§ **PROBLEM TO WORK ON**
Please output the entries below exactly as they are.

§ **DATA LISTING**
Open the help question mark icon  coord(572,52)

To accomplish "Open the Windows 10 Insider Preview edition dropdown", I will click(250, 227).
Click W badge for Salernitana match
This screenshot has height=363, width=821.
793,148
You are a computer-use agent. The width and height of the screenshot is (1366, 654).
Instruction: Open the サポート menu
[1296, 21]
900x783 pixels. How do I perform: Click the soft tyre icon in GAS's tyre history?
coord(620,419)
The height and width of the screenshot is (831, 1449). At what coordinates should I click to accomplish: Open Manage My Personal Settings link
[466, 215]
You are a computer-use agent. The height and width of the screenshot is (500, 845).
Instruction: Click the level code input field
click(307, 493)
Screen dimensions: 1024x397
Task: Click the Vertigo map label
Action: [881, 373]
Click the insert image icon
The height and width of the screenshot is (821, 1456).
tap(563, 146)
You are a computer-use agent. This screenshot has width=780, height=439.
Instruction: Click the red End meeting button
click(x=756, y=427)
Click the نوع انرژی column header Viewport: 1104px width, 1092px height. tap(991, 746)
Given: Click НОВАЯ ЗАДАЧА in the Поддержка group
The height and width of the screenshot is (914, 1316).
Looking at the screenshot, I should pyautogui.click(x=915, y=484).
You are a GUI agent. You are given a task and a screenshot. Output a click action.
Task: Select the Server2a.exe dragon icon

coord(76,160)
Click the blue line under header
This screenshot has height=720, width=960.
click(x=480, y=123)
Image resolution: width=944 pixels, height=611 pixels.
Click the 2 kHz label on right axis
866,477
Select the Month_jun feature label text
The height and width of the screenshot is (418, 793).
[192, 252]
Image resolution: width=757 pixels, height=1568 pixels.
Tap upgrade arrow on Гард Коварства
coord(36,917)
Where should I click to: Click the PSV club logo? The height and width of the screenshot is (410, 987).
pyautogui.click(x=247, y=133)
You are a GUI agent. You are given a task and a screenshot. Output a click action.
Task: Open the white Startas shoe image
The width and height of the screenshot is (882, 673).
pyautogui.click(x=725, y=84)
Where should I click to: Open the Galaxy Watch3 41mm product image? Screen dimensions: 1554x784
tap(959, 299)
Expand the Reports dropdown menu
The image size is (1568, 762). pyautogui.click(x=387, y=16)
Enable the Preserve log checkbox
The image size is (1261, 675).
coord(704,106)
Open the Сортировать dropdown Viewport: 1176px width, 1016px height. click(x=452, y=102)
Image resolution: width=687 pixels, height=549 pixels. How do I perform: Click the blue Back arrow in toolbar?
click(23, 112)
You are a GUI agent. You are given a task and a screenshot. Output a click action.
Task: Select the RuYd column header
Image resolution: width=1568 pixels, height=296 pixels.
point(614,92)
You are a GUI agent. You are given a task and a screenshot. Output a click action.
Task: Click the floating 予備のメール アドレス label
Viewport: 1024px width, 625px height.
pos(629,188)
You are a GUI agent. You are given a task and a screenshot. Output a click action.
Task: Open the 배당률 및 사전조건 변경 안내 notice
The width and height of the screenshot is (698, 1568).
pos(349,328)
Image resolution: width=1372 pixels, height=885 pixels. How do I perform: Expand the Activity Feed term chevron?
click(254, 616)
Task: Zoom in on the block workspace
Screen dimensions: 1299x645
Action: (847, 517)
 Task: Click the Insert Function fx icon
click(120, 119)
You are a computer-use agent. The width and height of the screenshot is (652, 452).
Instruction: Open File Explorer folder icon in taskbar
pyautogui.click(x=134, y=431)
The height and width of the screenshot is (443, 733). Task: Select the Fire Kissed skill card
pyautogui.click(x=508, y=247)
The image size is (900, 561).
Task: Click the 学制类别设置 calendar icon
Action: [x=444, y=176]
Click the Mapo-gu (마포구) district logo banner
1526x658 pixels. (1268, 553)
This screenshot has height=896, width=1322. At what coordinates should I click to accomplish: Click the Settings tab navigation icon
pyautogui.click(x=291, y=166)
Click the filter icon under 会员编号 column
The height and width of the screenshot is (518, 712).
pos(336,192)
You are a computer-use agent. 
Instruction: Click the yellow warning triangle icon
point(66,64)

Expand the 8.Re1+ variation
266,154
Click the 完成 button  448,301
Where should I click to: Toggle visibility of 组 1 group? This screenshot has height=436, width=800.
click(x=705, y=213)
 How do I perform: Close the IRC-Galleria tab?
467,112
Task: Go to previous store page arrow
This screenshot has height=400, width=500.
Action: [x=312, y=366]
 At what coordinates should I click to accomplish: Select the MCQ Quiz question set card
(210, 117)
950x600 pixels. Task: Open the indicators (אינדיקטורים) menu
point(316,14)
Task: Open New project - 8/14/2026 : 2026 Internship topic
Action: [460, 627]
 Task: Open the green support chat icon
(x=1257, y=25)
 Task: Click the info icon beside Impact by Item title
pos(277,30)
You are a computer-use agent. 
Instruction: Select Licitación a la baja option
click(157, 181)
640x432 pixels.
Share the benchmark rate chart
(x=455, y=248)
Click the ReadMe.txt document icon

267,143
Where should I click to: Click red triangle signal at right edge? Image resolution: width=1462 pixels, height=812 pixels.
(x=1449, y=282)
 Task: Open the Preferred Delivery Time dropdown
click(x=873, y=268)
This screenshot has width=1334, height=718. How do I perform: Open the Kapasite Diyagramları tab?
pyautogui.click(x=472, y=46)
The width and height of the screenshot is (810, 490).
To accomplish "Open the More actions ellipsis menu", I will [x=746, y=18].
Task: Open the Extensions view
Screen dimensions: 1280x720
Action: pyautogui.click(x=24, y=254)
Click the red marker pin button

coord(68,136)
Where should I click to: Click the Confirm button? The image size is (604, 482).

§ **EXERCISE RESPONSE**
Open the help question mark icon  coord(572,52)

To accomplish "Open the Windows 10 Insider Preview edition dropdown", I will click(250, 227).
Click W badge for Salernitana match
This screenshot has height=363, width=821.
793,148
You are a computer-use agent. The width and height of the screenshot is (1366, 654).
Instruction: Open the サポート menu
[1296, 21]
900x783 pixels. How do I perform: Click the soft tyre icon in GAS's tyre history?
coord(620,419)
The height and width of the screenshot is (831, 1449). At what coordinates should I click to accomplish: Open Manage My Personal Settings link
[466, 215]
You are a computer-use agent. The height and width of the screenshot is (500, 845).
Instruction: Click the level code input field
click(307, 493)
Screen dimensions: 1024x397
Task: Click the Vertigo map label
Action: [881, 373]
Click the insert image icon
The height and width of the screenshot is (821, 1456).
tap(563, 146)
You are a computer-use agent. This screenshot has width=780, height=439.
Instruction: Click the red End meeting button
click(x=756, y=427)
Click the نوع انرژی column header Viewport: 1104px width, 1092px height. tap(991, 746)
Given: Click НОВАЯ ЗАДАЧА in the Поддержка group
The height and width of the screenshot is (914, 1316).
Looking at the screenshot, I should pyautogui.click(x=915, y=484).
You are a GUI agent. You are given a task and a screenshot. Output a click action.
Task: Select the Server2a.exe dragon icon

coord(76,160)
Click the blue line under header
This screenshot has height=720, width=960.
click(x=480, y=123)
Image resolution: width=944 pixels, height=611 pixels.
Click the 2 kHz label on right axis
866,477
Select the Month_jun feature label text
The height and width of the screenshot is (418, 793).
[192, 252]
Image resolution: width=757 pixels, height=1568 pixels.
Tap upgrade arrow on Гард Коварства
coord(36,917)
Where should I click to: Click the PSV club logo? The height and width of the screenshot is (410, 987).
pyautogui.click(x=247, y=133)
You are a GUI agent. You are given a task and a screenshot. Output a click action.
Task: Open the white Startas shoe image
The width and height of the screenshot is (882, 673).
pyautogui.click(x=725, y=84)
Where should I click to: Open the Galaxy Watch3 41mm product image? Screen dimensions: 1554x784
tap(959, 299)
Expand the Reports dropdown menu
The image size is (1568, 762). pyautogui.click(x=387, y=16)
Enable the Preserve log checkbox
The image size is (1261, 675).
coord(704,106)
Open the Сортировать dropdown Viewport: 1176px width, 1016px height. click(x=452, y=102)
Image resolution: width=687 pixels, height=549 pixels. How do I perform: Click the blue Back arrow in toolbar?
click(23, 112)
You are a GUI agent. You are given a task and a screenshot. Output a click action.
Task: Select the RuYd column header
Image resolution: width=1568 pixels, height=296 pixels.
point(614,92)
You are a GUI agent. You are given a task and a screenshot. Output a click action.
Task: Click the floating 予備のメール アドレス label
Viewport: 1024px width, 625px height.
pos(629,188)
You are a GUI agent. You are given a task and a screenshot. Output a click action.
Task: Open the 배당률 및 사전조건 변경 안내 notice
The width and height of the screenshot is (698, 1568).
pos(349,328)
Image resolution: width=1372 pixels, height=885 pixels. How do I perform: Expand the Activity Feed term chevron?
click(254, 616)
Task: Zoom in on the block workspace
Screen dimensions: 1299x645
Action: (847, 517)
 Task: Click the Insert Function fx icon
click(120, 119)
You are a computer-use agent. The width and height of the screenshot is (652, 452).
Instruction: Open File Explorer folder icon in taskbar
pyautogui.click(x=134, y=431)
The height and width of the screenshot is (443, 733). Task: Select the Fire Kissed skill card
pyautogui.click(x=508, y=247)
The image size is (900, 561).
Task: Click the 学制类别设置 calendar icon
Action: [x=444, y=176]
Click the Mapo-gu (마포구) district logo banner
1526x658 pixels. (1268, 553)
This screenshot has height=896, width=1322. At what coordinates should I click to accomplish: Click the Settings tab navigation icon
pyautogui.click(x=291, y=166)
Click the filter icon under 会员编号 column
The height and width of the screenshot is (518, 712).
pos(336,192)
You are a computer-use agent. 
Instruction: Click the yellow warning triangle icon
point(66,64)

Expand the 8.Re1+ variation
266,154
Click the 完成 button  448,301
Where should I click to: Toggle visibility of 组 1 group? This screenshot has height=436, width=800.
click(x=705, y=213)
 How do I perform: Close the IRC-Galleria tab?
467,112
Task: Go to previous store page arrow
This screenshot has height=400, width=500.
Action: [x=312, y=366]
 At what coordinates should I click to accomplish: Select the MCQ Quiz question set card
(210, 117)
950x600 pixels. Task: Open the indicators (אינדיקטורים) menu
point(316,14)
Task: Open New project - 8/14/2026 : 2026 Internship topic
Action: [460, 627]
 Task: Open the green support chat icon
(x=1257, y=25)
 Task: Click the info icon beside Impact by Item title
pos(277,30)
You are a computer-use agent. 
Instruction: Select Licitación a la baja option
click(157, 181)
640x432 pixels.
Share the benchmark rate chart
(x=455, y=248)
Click the ReadMe.txt document icon

267,143
Where should I click to: Click red triangle signal at right edge? Image resolution: width=1462 pixels, height=812 pixels.
(x=1449, y=282)
 Task: Open the Preferred Delivery Time dropdown
click(x=873, y=268)
This screenshot has width=1334, height=718. How do I perform: Open the Kapasite Diyagramları tab?
pyautogui.click(x=472, y=46)
The width and height of the screenshot is (810, 490).
To accomplish "Open the More actions ellipsis menu", I will [x=746, y=18].
Task: Open the Extensions view
Screen dimensions: 1280x720
Action: pyautogui.click(x=24, y=254)
Click the red marker pin button

coord(68,136)
Where should I click to: Click the Confirm button? The image size is (604, 482).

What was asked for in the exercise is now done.